◆ Data to use
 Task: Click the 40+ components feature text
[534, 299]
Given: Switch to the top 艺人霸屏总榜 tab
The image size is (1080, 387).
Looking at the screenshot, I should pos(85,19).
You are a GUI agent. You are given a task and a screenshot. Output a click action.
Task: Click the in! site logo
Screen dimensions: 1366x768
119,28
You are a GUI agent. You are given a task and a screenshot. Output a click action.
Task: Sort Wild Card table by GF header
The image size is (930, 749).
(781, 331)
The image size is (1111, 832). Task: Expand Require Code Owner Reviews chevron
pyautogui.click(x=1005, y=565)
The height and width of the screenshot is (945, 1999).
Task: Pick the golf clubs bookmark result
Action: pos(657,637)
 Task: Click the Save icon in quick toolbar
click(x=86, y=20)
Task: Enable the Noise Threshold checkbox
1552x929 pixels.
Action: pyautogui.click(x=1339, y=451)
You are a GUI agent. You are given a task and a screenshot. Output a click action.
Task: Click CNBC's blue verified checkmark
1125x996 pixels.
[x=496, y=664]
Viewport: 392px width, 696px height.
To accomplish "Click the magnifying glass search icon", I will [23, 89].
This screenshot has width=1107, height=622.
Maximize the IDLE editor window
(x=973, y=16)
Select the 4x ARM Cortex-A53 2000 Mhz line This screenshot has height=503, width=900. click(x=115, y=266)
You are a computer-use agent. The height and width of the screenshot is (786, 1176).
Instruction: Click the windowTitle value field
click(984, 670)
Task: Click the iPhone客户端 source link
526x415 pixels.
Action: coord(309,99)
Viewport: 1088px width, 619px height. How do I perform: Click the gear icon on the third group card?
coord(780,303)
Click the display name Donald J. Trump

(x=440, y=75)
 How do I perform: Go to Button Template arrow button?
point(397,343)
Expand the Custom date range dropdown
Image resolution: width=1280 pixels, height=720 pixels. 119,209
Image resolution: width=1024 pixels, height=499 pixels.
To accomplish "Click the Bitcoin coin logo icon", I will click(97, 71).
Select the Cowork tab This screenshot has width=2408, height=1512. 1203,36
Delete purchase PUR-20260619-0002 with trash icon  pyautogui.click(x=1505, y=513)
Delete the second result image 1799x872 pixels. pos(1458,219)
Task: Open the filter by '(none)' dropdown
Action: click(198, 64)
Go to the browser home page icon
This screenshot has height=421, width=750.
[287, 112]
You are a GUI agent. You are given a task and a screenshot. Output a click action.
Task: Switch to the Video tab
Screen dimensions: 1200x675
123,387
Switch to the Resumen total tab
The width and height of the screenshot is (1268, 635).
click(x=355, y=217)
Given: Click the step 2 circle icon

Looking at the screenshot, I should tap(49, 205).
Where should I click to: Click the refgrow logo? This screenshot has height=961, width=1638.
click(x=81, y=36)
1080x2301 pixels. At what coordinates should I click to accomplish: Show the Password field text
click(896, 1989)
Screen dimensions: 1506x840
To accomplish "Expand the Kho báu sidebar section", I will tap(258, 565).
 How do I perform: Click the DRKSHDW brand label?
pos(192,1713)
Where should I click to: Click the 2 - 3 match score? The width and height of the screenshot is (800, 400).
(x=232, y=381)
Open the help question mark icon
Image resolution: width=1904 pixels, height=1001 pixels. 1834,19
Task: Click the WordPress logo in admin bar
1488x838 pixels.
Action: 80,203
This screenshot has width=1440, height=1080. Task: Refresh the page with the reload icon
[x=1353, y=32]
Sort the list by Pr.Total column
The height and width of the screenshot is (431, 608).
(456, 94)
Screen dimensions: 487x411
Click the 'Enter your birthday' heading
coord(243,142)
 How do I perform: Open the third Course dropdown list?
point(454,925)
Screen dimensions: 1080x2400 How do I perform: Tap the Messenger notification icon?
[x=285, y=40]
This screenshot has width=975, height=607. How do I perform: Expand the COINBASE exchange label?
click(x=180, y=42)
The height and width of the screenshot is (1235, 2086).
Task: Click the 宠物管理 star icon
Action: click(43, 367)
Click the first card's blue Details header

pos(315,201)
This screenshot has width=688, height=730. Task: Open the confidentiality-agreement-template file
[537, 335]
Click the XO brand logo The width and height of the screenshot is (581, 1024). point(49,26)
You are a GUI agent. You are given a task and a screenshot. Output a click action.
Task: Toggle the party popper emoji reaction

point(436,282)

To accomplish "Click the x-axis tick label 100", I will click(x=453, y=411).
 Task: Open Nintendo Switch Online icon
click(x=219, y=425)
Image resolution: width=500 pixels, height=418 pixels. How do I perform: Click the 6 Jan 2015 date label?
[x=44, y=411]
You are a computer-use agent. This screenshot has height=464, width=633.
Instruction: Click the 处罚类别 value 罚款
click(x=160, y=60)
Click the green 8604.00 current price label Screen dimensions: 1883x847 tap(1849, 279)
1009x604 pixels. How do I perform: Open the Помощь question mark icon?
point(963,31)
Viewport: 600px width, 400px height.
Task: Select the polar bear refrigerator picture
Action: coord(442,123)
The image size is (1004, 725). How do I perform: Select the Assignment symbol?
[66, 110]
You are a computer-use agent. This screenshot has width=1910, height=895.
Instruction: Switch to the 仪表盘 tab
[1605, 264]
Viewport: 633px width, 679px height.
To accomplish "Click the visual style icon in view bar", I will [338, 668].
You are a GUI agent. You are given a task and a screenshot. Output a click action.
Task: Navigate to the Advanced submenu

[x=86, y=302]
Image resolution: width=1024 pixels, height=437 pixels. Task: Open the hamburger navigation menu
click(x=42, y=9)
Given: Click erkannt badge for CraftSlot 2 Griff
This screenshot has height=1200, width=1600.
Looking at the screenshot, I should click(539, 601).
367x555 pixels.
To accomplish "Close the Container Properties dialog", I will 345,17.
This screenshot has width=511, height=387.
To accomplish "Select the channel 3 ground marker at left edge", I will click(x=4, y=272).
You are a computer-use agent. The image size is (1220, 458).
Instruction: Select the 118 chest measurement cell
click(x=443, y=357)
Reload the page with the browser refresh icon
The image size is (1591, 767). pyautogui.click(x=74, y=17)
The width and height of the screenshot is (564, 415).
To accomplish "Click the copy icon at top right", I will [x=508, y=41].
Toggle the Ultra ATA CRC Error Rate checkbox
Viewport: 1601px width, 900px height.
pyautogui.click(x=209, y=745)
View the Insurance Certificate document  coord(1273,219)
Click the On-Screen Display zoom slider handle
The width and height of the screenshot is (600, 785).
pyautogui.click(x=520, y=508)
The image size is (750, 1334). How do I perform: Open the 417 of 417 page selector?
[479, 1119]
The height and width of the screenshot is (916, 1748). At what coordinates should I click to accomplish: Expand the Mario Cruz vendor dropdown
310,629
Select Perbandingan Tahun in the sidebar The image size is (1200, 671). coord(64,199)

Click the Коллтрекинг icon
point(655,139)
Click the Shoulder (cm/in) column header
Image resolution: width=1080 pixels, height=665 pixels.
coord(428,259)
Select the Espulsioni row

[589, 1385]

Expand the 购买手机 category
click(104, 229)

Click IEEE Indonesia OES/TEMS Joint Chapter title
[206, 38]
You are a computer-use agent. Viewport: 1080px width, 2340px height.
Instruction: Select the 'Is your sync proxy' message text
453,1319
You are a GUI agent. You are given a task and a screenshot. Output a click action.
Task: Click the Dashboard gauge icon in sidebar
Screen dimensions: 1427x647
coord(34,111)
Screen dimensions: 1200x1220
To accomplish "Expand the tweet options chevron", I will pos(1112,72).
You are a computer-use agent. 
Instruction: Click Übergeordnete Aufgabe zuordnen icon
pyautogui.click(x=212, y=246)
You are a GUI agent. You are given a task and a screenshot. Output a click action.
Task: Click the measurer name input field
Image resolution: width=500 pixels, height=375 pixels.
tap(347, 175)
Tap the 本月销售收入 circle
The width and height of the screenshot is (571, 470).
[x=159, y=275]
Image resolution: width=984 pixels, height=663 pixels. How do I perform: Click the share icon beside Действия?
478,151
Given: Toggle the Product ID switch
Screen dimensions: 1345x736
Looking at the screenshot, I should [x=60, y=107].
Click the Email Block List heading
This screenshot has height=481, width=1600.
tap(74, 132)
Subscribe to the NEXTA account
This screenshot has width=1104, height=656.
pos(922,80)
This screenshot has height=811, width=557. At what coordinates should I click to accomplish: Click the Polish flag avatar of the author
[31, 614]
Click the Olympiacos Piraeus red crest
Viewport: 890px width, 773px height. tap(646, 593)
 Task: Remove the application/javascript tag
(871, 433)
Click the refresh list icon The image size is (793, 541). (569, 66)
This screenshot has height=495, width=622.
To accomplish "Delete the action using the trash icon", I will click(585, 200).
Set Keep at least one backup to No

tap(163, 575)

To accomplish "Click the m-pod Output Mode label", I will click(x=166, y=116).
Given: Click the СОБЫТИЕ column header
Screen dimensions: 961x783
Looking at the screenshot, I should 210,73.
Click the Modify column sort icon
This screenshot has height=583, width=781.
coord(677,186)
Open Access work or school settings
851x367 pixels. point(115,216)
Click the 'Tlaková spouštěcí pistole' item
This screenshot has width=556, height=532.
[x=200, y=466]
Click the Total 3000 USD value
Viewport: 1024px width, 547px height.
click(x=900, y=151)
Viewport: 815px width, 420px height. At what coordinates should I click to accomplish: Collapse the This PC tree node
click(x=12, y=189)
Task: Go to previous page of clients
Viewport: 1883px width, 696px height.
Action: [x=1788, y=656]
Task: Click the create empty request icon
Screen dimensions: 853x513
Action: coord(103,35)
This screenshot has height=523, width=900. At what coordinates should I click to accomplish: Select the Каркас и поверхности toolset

◆ The problem
Filter the records down to the lines that contain the string "sidebar", and copy those lines.

◆ Written answer
To accomplish "Expand the Kho báu sidebar section", I will tap(258, 565).
Select Perbandingan Tahun in the sidebar The image size is (1200, 671). coord(64,199)
Task: Click the Dashboard gauge icon in sidebar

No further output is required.